Allerheiligen: Gräberkult von rechts
Heldengedenken der politischen Rechten gibt's auch Anfang November auf Österreichs Friedhöfen. So pilgerten auch Gottfried Küssel und Felix Budin, die derzeit wegen Wiederbetätigung inhaftierten Aktivisten der österreichischen Neonaziszene, ebenso wie Wiener FPÖ-Politiker jährlich zum Wiener Zentralfriedhof, um am dortigen Ehrengrab des "Wehrmachts-Helden" Major Walter Nowotny Kränze niederzulegen. Das ehemalige Ehrengrab hat mittlerweile den Status eines normalen Soldatengrabs, die Pflege des Grabs übernimmt ein privater Verein.
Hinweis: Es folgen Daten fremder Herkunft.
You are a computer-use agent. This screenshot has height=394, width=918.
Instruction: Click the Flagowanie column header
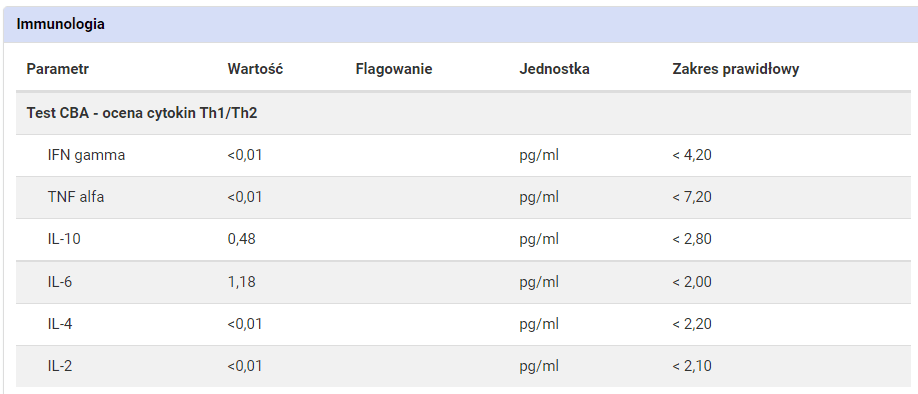393,69
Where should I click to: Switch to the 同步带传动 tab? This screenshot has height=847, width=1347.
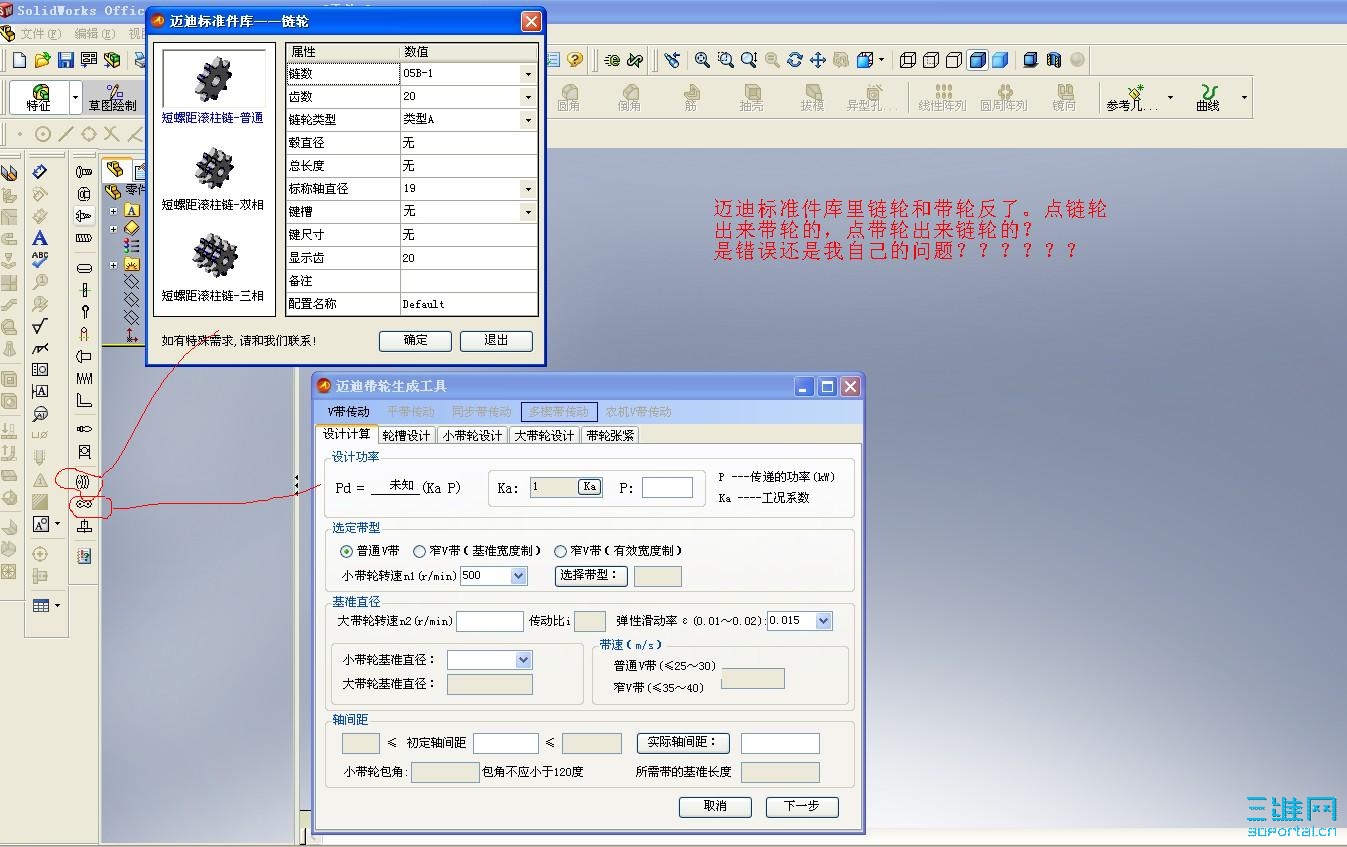point(481,410)
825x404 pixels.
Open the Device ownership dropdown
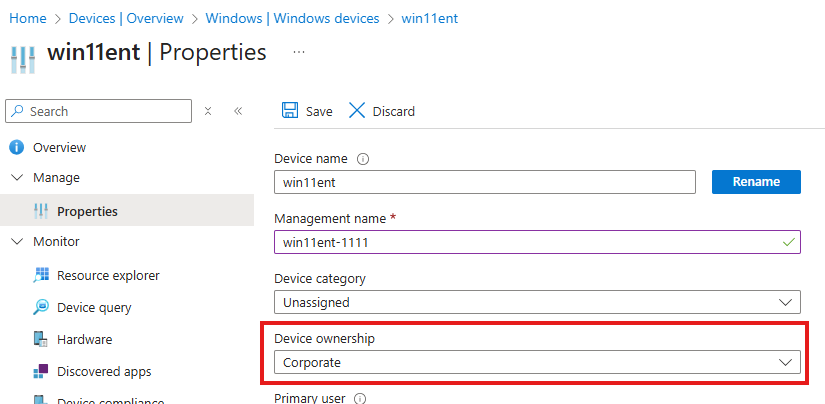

Am Salzburger Kommunalfriedhof gab es bis vor ein paar Jahren jährlich eine Kranzniederlegung am dortigen Kriegerdenkmal. Absender: die Kameradschaft IV der ehemaligen Soldaten der Waffen-SS. Proteste, Gegenveranstaltungen und künstlerische Aktionen, wie das Abschneiden der Bänder an den Kränzen, sorgten immer wieder für Anzeigen und Verbote – für die AntifaschistInnen, nicht etwa für die Veteranen. Inzwischen ist die Kameradschaft IV wegen Mitgliederschwund aufgelöst.